**Set task:**
In the forum thread, where is the first poster's only daughter now?

**Document segment:**
================================

Yes, my daughter manipulates me. But so does my wife, and other people in my life. I don't want to become a jerk that just says "no" to everyone. I have only one daughter who is already far away at college. I don't want to lose her as she enters her adult years.


----------



## DawnD

sooo, what are you "protecting" your daughter from right now? Your wife and her kids? Nooo, you are "protecting" her from needing to learn that every house has its own rules. Which basically means, you want her to be able to walk all over your wife. 

She doesn't live at home full time. She is off at college and has a boyfriend who is going to stay with you? I am sorry, but unless she had a boyfriend living at your place before you got married, this is uncharted waters. Can you honestly tell me that you had rules already in place for when her boyfriends would come home with her on spring/summer breaks?

================================

**Data:**
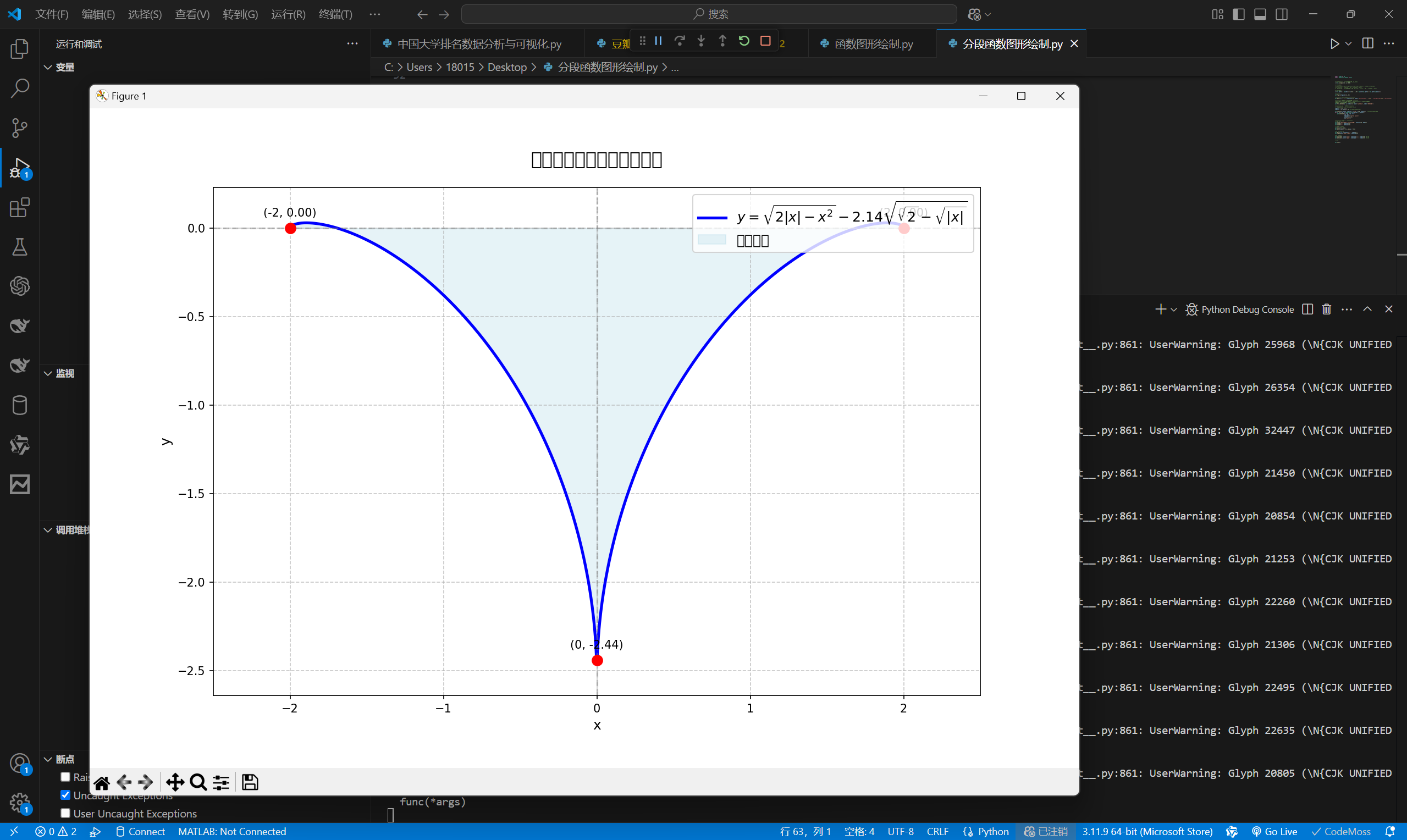
Task: Open the 终端(T) menu
Action: tap(335, 14)
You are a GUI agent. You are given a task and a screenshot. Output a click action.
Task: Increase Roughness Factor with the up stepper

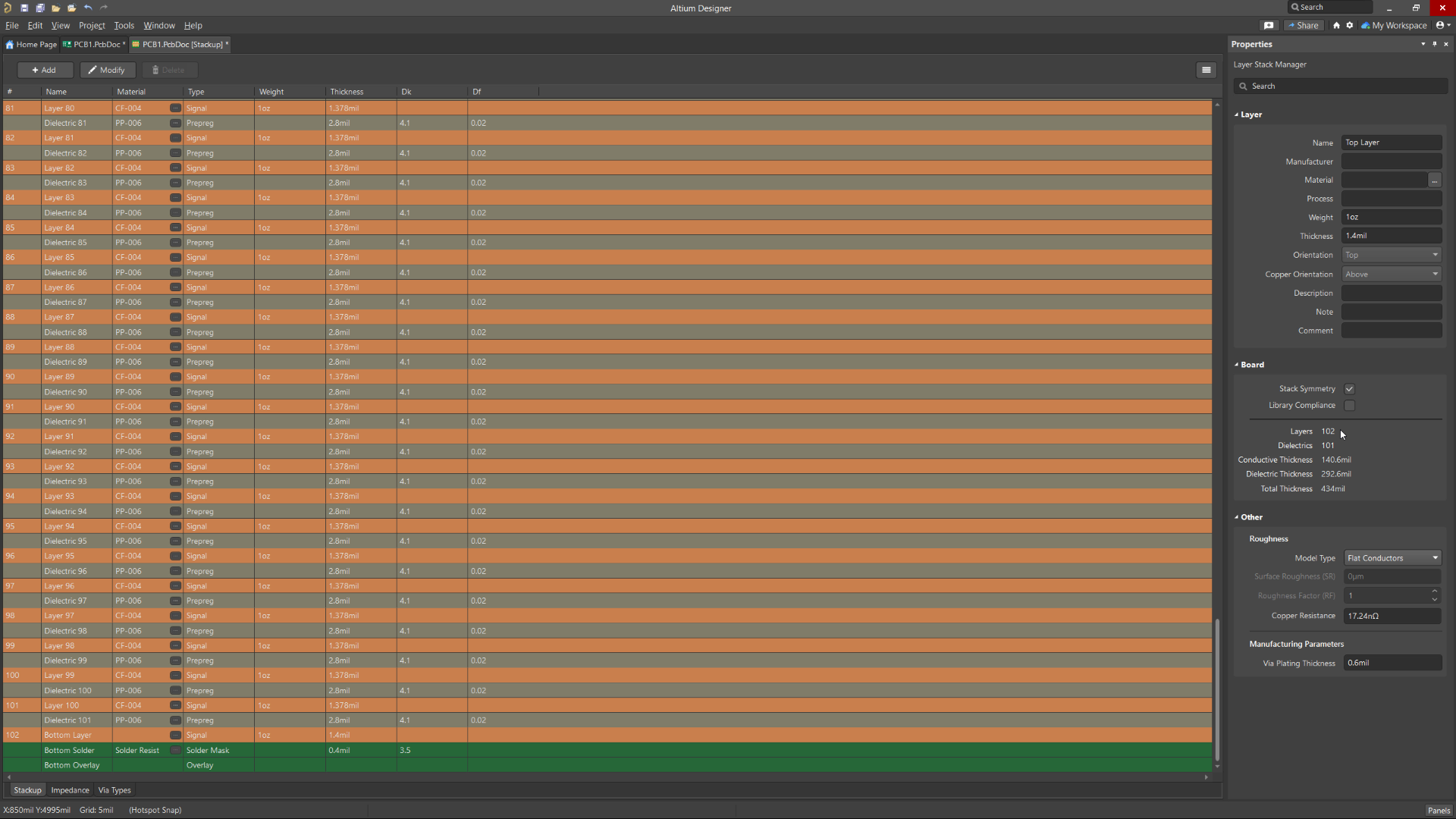click(x=1435, y=592)
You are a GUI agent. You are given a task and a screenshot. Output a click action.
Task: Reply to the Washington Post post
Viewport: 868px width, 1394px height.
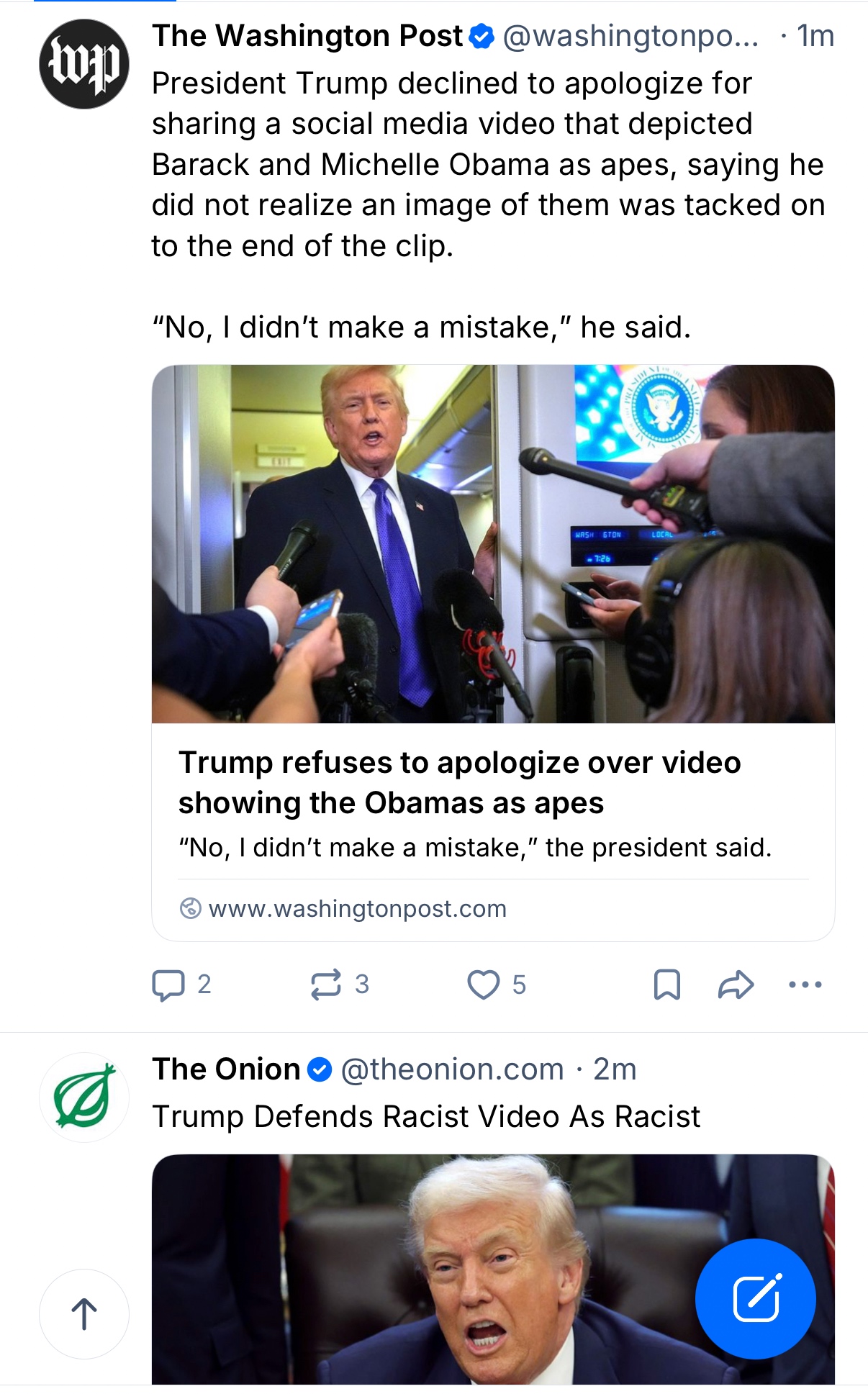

================================

**Output:**
She is away at college.